Provided passage.
= Beginning of Section =
# EN: The best I have ever/never seen



## Minaeth

Hi!
Could someone help me?

Is "*the best I have never seen*" correct? I know we hear it sometimes, but is it informal?
Can't find it in my grammar books!

Thanks


----------



## vansfan

Hello,

I would say the best I have *ever* seen.


----------



## Minaeth

So would I, of course.

But the "never-version" seems to be accpetable to many people. I'm just wondering if it's officially correct.


----------



## franc 91

I think it's tongue in cheek - the best that never was


----------



## Minaeth

What do you mean by "tongue in cheek"? I don't know the expression, sorry...


----------



## franc 91

ça veut dire que c'est ironique - il te fait chambrer (quelle différence il y a t-il entre un oiseau?)


----------



## Keith Bradford

There's a book of humorous quotations called "_The funniest thing you never said_".  This isn't correct English (il faudrait "_ever_") but it's a joke because you never said these things, other people said them.  But now you can repeat them...


----------



## Minaeth

I see what you mean! Thanks you all.

Keith Bradford, I often read your answer on various threats on the forum, and you're always very clear and helpful. I really like the way you explain things! I would say you're a teacher, aren't you?


----------



## xiancee

He's the best we've ever had here!


----------



## Minaeth

Actually he is ;-)


----------



## misterk

It's possible to imagine a context in which "the best I've never seen" would make sense.  Imagine that I've never seen the movie "The Godfather" (but I know that it's supposed to be great).  I  might say "'The Godfather' is the best movie I've never seen."  Or "'The Godfather' is on my list of the best movies I've never seen."

But certainly in most contexts the standard expression is "the best/worst/largest/etc. I've ever seen."


----------



## mohmax

How was your holiday in London ?
It is the most beautiful city I-------.
a- have ever seen
b-never have seen
c- never did see
d- did ever see

what is the right answer ?


----------



## moustic

What do you think the right answer is?


----------



## 12reedjas

mohmax said:


> How was your holiday in London ?
> It is the most beautiful city I-------.
> a- have ever seen
> b-never have seen
> c- never did see
> d- did ever see
> 
> what is the right answer ?
= End of Section =
Task item A. Rewrite the forum thread from "I would say the" down to "it's officially correct.", changing "officially" to "formally" wherever it occurs.
Task item B. Copy the rows from the line that contains "has width=873, height=517." down to the line that contains "Looking at the image, I should click on (280, 446).", both lines included, with no changes.

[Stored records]
= Beginning of Section =
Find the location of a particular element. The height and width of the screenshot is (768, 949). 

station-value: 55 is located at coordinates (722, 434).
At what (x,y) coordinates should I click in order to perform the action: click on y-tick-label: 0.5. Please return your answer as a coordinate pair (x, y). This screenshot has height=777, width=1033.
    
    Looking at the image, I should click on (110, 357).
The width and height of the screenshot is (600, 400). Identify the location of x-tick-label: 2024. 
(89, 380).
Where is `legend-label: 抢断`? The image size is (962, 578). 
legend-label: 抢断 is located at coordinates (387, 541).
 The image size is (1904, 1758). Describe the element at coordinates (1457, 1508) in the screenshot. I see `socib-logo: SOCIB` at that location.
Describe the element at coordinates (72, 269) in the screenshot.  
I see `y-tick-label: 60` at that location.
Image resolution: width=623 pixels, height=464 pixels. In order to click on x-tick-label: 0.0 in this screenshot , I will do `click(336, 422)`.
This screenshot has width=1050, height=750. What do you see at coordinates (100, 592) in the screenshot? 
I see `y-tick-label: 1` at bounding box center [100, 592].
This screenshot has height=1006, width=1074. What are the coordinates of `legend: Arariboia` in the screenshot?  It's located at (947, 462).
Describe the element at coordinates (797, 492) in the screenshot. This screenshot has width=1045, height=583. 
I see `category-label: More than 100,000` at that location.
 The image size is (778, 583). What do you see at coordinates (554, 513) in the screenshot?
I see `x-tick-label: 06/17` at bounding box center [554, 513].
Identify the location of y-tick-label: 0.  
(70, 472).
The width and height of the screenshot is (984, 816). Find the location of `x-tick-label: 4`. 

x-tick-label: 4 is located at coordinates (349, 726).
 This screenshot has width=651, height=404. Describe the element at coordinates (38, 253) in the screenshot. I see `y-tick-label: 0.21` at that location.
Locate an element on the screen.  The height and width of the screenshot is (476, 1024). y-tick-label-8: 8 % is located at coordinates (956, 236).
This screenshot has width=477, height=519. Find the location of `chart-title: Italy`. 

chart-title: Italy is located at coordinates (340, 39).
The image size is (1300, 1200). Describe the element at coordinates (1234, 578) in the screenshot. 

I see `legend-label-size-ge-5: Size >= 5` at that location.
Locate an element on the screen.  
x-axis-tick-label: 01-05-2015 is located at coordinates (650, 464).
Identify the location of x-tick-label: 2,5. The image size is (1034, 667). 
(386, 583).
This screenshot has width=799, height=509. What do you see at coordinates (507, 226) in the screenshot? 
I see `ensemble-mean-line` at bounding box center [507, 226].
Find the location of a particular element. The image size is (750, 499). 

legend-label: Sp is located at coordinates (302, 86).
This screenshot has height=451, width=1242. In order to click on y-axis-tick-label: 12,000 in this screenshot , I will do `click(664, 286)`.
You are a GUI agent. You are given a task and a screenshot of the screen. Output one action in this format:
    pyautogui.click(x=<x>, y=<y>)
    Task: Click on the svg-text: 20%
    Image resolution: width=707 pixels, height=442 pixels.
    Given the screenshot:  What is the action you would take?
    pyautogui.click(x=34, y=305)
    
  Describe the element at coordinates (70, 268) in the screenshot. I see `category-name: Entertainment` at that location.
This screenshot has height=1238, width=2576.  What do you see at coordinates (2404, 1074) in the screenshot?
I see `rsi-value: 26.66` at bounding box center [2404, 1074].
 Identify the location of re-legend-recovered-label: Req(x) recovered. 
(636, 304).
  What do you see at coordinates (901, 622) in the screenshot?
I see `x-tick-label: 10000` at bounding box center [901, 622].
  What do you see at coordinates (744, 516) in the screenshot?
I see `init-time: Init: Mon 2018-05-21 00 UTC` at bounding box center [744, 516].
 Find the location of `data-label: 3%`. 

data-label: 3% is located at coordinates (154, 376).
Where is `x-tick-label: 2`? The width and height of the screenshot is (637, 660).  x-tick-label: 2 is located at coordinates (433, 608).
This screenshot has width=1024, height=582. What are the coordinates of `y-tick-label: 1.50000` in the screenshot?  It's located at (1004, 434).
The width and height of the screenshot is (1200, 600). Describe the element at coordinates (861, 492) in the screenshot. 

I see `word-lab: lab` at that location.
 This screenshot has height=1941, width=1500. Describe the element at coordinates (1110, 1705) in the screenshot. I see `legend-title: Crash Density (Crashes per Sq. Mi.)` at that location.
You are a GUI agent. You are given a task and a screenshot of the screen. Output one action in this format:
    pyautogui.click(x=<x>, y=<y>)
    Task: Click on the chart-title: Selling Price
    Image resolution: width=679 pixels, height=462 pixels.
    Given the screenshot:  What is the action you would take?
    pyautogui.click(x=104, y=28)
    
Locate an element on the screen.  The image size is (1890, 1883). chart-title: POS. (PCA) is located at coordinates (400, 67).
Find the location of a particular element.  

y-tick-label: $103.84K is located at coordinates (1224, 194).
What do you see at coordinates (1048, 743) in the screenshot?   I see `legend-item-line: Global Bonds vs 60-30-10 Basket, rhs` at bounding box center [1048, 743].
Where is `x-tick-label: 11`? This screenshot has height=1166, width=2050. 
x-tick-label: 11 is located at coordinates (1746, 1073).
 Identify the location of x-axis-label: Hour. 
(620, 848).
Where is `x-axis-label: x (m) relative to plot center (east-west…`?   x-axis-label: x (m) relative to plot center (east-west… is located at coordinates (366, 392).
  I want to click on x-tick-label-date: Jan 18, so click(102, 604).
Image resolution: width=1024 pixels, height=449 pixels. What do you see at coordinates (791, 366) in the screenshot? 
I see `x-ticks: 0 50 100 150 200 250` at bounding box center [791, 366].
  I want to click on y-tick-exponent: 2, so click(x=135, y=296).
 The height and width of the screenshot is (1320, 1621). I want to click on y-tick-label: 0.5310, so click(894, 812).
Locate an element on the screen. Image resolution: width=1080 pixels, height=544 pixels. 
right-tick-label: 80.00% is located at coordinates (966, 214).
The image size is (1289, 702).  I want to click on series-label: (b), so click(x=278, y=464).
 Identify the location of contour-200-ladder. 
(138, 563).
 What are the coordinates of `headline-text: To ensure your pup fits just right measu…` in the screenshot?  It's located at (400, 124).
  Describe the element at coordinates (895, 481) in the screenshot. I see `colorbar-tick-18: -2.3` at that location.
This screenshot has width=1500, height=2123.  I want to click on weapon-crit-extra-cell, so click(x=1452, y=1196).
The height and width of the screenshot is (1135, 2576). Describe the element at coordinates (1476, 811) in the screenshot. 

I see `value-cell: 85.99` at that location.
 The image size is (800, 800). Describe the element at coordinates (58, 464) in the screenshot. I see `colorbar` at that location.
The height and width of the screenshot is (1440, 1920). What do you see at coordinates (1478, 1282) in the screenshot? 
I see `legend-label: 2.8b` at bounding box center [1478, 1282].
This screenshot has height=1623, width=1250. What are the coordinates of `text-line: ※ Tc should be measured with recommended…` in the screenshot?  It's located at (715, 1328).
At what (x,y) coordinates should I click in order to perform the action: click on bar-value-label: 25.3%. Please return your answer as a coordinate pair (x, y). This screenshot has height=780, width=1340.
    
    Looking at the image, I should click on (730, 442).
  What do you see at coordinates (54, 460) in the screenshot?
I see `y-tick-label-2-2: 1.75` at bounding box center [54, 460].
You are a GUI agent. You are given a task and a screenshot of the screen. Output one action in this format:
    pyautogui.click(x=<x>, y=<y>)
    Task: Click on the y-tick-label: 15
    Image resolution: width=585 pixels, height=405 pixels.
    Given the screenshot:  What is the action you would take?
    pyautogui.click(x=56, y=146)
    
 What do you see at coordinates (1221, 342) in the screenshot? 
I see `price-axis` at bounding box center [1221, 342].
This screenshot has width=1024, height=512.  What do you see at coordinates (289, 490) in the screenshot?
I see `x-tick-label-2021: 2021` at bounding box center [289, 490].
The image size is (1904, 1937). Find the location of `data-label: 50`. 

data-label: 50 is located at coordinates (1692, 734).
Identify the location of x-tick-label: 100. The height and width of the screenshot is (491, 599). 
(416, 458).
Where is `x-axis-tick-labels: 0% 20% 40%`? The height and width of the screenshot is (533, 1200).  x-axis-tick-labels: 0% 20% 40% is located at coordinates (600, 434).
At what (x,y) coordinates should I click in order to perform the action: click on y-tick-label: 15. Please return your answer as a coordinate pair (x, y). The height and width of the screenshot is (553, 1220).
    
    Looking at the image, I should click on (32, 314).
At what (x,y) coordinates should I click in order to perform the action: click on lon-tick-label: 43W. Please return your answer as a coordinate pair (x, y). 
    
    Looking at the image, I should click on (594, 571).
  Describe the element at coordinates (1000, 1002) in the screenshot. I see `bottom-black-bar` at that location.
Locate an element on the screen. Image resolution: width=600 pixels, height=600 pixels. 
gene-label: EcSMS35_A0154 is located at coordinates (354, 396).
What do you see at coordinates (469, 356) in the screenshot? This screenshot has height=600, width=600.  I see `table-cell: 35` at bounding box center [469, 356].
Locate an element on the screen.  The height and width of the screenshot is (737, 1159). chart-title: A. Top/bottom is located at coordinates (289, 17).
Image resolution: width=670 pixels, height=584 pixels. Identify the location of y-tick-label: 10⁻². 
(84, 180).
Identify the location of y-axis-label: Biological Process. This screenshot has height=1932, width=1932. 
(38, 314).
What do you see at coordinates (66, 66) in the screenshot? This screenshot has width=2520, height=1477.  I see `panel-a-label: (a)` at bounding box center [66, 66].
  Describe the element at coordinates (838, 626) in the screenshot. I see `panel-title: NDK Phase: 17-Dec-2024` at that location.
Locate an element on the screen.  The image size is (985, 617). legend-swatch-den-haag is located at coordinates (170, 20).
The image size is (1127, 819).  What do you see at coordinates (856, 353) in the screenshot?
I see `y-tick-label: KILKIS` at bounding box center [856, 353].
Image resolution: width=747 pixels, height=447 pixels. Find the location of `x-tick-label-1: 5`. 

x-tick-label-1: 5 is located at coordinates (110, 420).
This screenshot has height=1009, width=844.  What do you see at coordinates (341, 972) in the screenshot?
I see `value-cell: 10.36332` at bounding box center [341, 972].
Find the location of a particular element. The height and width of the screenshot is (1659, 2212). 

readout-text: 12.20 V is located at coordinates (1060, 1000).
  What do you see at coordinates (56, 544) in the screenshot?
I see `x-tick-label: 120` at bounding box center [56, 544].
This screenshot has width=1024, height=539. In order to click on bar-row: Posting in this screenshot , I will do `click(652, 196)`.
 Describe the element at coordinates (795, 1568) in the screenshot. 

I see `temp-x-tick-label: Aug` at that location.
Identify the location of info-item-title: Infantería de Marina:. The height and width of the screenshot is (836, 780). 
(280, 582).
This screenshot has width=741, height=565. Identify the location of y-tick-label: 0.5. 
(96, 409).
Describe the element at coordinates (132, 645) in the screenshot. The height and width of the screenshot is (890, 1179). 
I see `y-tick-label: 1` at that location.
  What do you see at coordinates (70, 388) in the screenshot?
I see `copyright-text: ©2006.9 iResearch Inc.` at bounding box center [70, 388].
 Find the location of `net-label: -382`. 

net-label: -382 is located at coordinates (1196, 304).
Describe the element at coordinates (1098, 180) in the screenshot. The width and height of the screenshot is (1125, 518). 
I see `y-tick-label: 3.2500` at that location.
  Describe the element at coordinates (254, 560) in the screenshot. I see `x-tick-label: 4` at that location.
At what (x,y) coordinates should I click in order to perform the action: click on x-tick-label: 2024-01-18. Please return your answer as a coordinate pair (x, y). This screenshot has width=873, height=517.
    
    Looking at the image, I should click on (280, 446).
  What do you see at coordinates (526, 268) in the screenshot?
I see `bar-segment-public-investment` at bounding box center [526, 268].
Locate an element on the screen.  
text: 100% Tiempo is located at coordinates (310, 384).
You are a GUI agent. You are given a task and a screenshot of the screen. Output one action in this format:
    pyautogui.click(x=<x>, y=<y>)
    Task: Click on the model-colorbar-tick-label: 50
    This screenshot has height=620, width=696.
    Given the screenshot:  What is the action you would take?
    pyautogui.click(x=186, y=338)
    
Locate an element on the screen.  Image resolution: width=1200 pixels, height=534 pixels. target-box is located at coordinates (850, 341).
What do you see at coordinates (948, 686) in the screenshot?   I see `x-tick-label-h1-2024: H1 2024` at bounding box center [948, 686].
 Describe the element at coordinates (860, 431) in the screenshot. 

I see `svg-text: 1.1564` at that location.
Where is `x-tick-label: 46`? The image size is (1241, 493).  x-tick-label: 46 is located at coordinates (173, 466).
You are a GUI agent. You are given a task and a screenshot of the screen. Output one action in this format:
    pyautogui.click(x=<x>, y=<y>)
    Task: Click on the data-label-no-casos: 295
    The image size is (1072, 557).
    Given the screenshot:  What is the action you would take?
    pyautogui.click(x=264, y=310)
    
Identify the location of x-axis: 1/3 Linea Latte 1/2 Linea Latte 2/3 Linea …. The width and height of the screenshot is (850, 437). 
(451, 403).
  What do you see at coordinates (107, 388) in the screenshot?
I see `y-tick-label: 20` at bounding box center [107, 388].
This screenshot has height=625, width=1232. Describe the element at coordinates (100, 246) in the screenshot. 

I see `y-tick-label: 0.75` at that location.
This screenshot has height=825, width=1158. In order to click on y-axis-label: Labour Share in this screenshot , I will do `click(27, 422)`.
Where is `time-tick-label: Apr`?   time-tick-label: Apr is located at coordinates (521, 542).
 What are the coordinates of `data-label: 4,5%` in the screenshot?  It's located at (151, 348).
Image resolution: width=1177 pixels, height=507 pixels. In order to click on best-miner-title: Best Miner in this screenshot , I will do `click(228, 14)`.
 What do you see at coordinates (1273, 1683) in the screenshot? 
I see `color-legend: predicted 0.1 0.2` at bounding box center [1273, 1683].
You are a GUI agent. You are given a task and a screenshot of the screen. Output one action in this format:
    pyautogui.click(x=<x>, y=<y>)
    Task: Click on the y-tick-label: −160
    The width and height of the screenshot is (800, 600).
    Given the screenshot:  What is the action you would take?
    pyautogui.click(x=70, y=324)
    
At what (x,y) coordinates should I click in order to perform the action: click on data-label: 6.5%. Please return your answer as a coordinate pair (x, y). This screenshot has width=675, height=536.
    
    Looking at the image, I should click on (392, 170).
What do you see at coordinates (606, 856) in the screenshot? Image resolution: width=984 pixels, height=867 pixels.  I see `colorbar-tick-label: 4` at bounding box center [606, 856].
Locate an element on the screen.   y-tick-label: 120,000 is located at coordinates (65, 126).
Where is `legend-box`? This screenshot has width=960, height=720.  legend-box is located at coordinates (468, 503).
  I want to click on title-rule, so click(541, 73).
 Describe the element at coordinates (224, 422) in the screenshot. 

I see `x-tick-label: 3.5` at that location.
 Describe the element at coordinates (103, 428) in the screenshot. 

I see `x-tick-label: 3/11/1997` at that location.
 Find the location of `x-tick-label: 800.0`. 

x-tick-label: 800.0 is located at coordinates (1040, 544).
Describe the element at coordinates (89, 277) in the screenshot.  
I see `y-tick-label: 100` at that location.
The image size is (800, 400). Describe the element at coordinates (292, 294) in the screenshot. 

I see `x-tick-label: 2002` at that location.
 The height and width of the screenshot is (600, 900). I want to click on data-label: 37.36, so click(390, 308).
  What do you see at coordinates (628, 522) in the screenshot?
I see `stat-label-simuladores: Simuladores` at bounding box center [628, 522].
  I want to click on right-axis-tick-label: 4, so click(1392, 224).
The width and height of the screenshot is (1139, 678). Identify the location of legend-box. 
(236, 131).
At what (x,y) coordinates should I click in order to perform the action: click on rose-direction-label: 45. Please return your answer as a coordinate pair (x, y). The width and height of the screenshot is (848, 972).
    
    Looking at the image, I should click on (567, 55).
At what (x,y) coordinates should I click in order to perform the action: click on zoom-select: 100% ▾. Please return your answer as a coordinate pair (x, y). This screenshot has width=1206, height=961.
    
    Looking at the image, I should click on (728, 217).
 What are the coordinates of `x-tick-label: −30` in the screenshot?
= End of Section =
Written reply A.
I would say the best I have *ever* seen.


----------



## Minaeth

So would I, of course.

But the "never-version" seems to be accpetable to many people. I'm just wondering if it's formally correct.

Written reply B.
At what (x,y) coordinates should I click in order to perform the action: click on x-tick-label: 2024-01-18. Please return your answer as a coordinate pair (x, y). This screenshot has width=873, height=517.
    
    Looking at the image, I should click on (280, 446).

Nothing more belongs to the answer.